Do ponto de vista da física, há fundamento parcial nessas declarações. Ogivas balísticas sofrem aquecimento aerodinâmico extremo por compressão do ar, podendo chegar a milhares de graus Celsius, exigindo escudos ablativos avançados. A energia cinética (½mv²) a essas velocidades é enorme: uma massa relativamente modesta pode liberar energia equivalente a dezenas de quilos de TNT apenas pelo impacto, gerando calor, pressão e crateras localizadas. No entanto, comparações diretas com meteoritos quilométricos ou “lagos inteiros” são exageradas para fins propagandísticos.
Impactos observados em combate
Os registros de uso real mostram um quadro mais nuançado. O primeiro emprego confirmado ocorreu em novembro de 2024 contra Dnipro. Ataques subsequentes, incluindo os de 2026 contra regiões próximas a Kiev e alvos no oeste ucraniano, provocaram danos em infraestrutura, mas não o colapso catastrófico prometido pela retórica russa. Autoridades ucranianas relatam destruição localizada, com edifícios danificados, incêndios e vítimas civis, mas sem efeitos sísmicos ou de penetração profunda generalizada.
Analistas militares observam que, em configuração convencional, o poder destrutivo vem principalmente da velocidade e do efeito de fragmentação das submunições, e não de explosivos de alto rendimento. Isso o torna eficaz contra alvos fixos como depósitos, fábricas ou bases, mas não uma “arma invencível” contra defesas modernas bem distribuídas.
Contexto estratégico e implicações
O uso repetido do Oreshnik sinaliza uma escalada controlada. Ao optar por ogivas convencionais em um sistema projetado para nuclear, Moscou demonstra capacidade sem cruzar a linha vermelha da arma atômica, ao mesmo tempo que testa o sistema em condições reais e envia um recado à Otan: suas defesas antimísseis enfrentam desafios crescentes.

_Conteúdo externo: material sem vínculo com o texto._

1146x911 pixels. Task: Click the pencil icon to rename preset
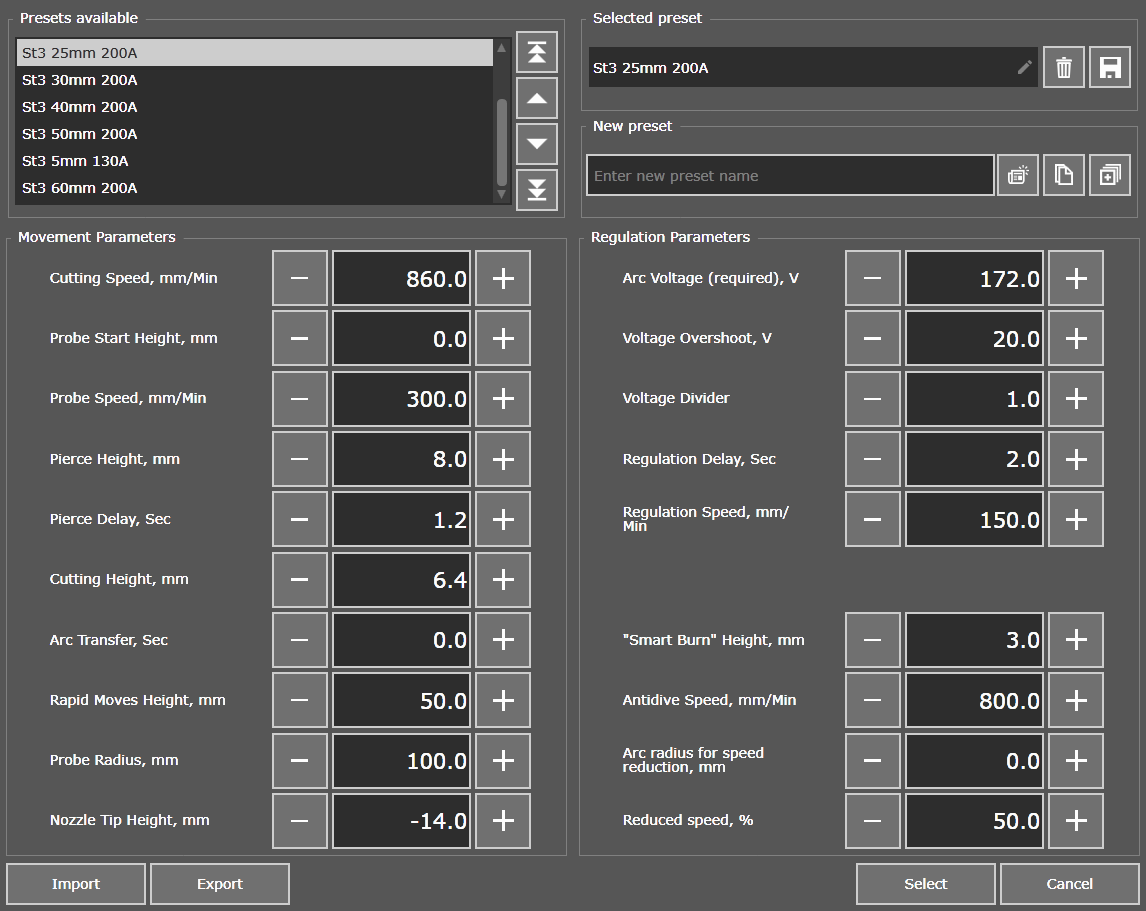1024,68
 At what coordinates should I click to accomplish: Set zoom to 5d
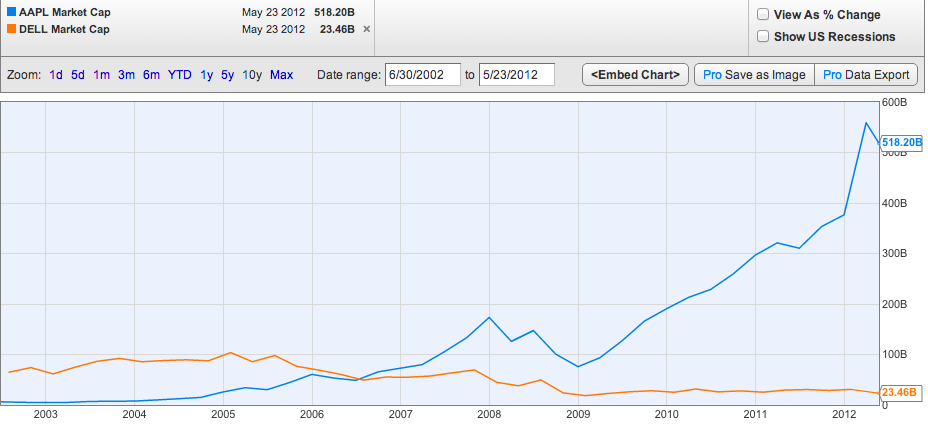78,75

Especialistas ucranianos e ocidentais notam que, embora difícil de interceptar, o Oreshnik não é revolucionário em essência — trata-se de uma combinação de tecnologias balísticas maduras com melhorias em materiais e manobrabilidade. Sua maior relevância pode estar no plano político: reforçar a narrativa interna russa de superioridade e pressionar o Ocidente a limitar o apoio a Kiev.
Enquanto a guerra se arrasta, o Oreshnik ilustra a dualidade das armas modernas: enorme potencial destrutivo combinado com limites práticos impostos pela logística, precisão e capacidade de produção em massa. Seu verdadeiro peso no conflito dependerá não apenas da velocidade das ogivas, mas da estratégia mais ampla que as emprega.